From the beginning, there was a backlash against the New Deal government by businessmen who objected to the idea of federal regulation and the bureaucracy it would require. As early as 1937, they were demanding an end to the active government and a return to the world of the 1920s, where businessmen could do as they wished, families and churches managed social welfare, and private interests profited from infrastructure projects. They gained little traction. The vast majority of Americans liked the new system.

But the expansion of civil rights under the Warren Court was a whole new kettle of fish. Opponents of the new decisions insisted that the court was engaging in “judicial activism,” taking away from voters the right to make their own decisions about how society should work. That said that justices were “legislating from the bench.” They insisted that the Constitution is limited by the views of its framers and that the government can do nothing that is not explicitly written in that 1787 document.

This is the foundation for today’s “originalists” on the court. They are trying to erase the era of legislation and legal decisions that constructed our modern nation. If the government is as limited as they say, it cannot regulate business. It cannot provide a social safety net or promote infrastructure, both things that cost tax dollars and, in the case of infrastructure, take lucrative opportunities from private businesses.

It cannot protect the rights of minorities or women.

Their doctrine would send authority for civil rights back to the states to wither or thrive as different legislatures see fit. But it has, in the past, run into the problem that Supreme Court precedent has led the court to overturn unconstitutional state laws that deprive people of their rights (although the recent conservative courts have chipped away at those precedents).

The new Texas law gets around this problem with a trick. It does not put state officers in charge of enforcing it. Instead, it turns enforcement over to individual citizens. So, when opponents sued to stop the measure from going into effect, state officials argued that they could not be stopped from enforcing the law because they don’t enforce it in the first place. With this workaround, Texas lawmakers have, as Justice Stephen Breyer noted in his dissent, “delegate[d] to private individuals the power to prevent a woman from…[exercising]...a federal constitutional right.”

Justice Sonia Sotomayor was more forceful, calling the measure “a flagrantly unconstitutional law engineered to prohibit women from exercising their constitutional rights and evade judicial scrutiny.” And yet, the Supreme Court permitted that state law to stand simply by refusing to do anything to stop it. As Sotomayor wrote in her dissent: “Last night, the Court silently acquiesced in a State’s enactment of a law that flouts nearly 50 years of federal precedents.”

A state has undermined the power of the federal government to protect civil rights. It has given individuals who disagree with one particular right the power to take it away from their neighbors. But make no mistake: there is no reason that this mechanism couldn’t be used to undermine much of the civil rights legislation of the post–World War II years.

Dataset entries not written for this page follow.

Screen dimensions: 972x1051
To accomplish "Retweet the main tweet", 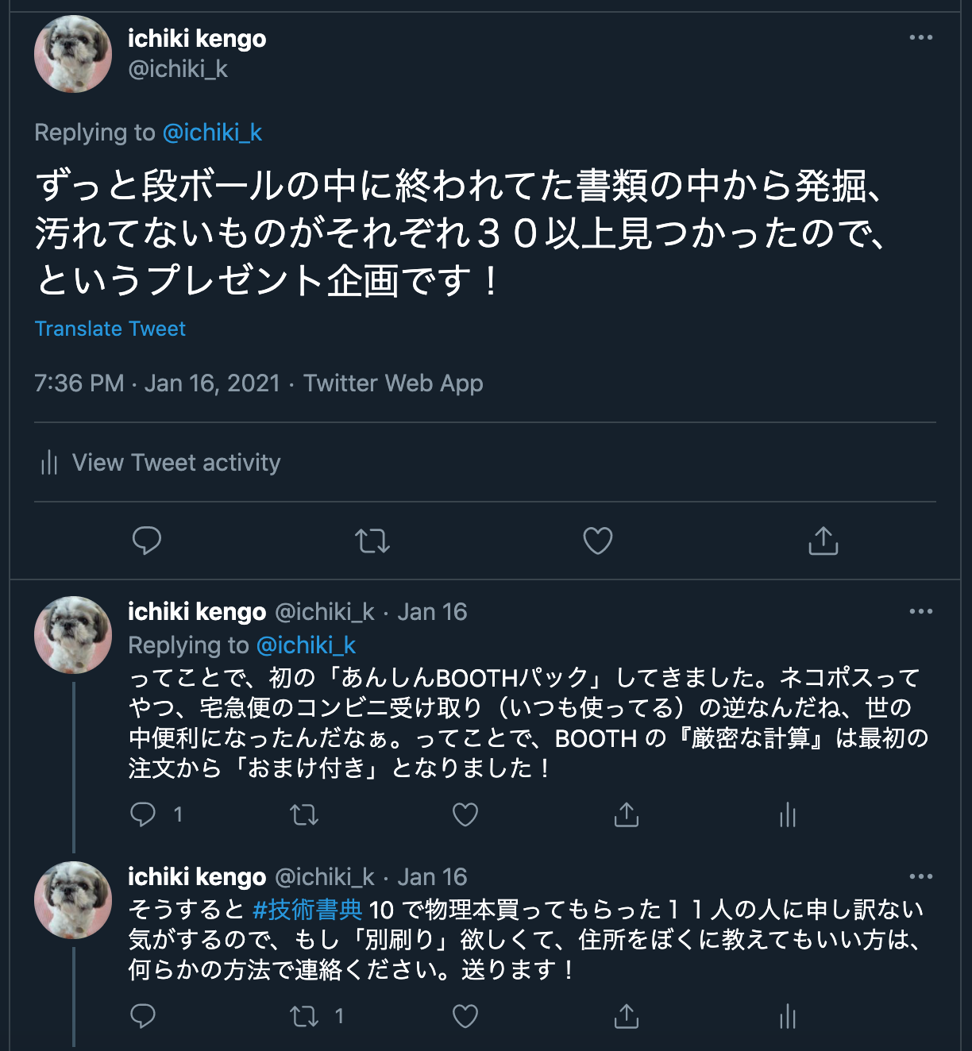I will (x=372, y=541).
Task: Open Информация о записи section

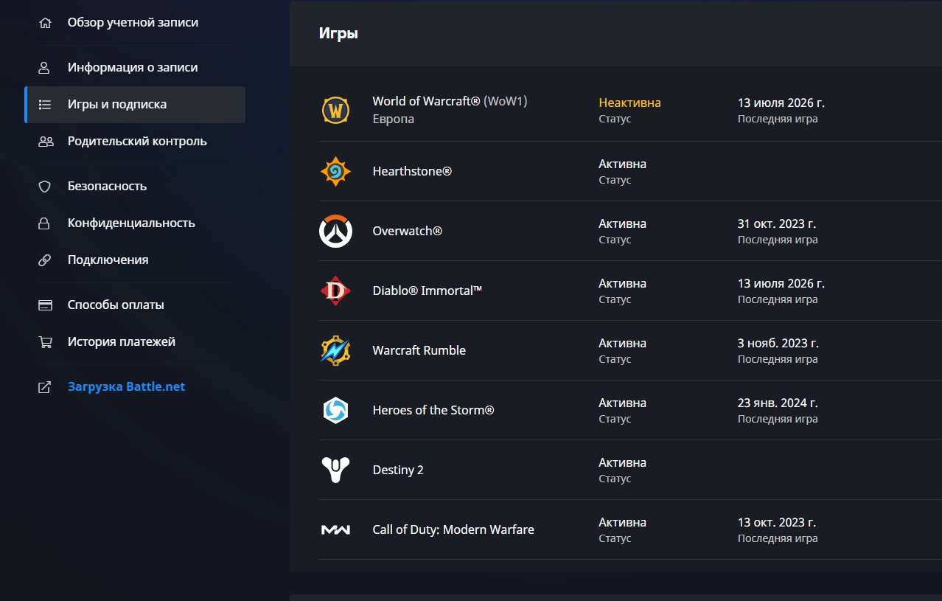Action: point(134,68)
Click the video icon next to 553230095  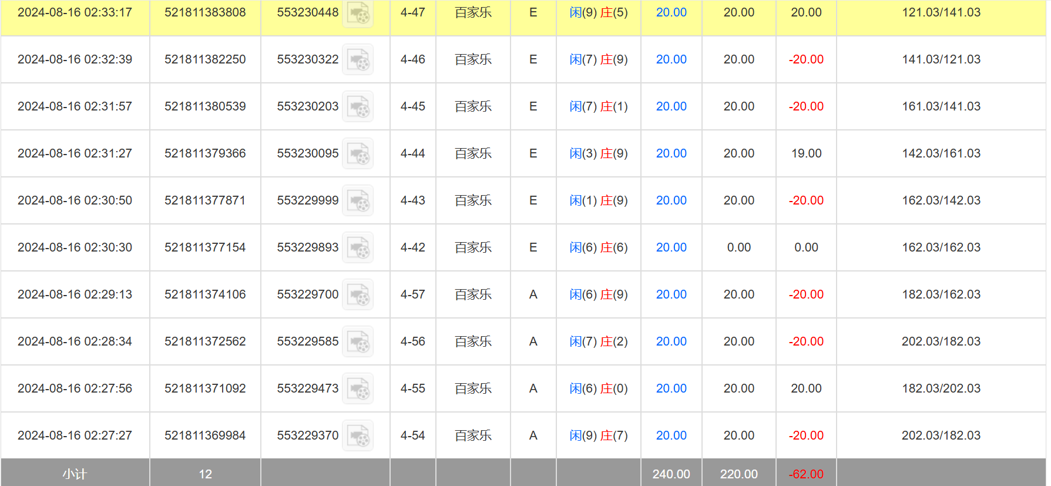pos(358,153)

On September 4, 1957, three years after the Brown v. Board of Education decision, a crowd of angry white people barred nine Black students from entering Central High School in Little Rock, Arkansas. The white protesters chanted: “Two, four, six, eight, we ain’t gonna integrate.”

In 1957, Republican President Dwight Eisenhower used the federal government to protect the constitutional rights of the Little Rock Nine from the white vigilantes who wanted to keep them second-class citizens. In 2021, the Supreme Court has handed power back to the vigilantes.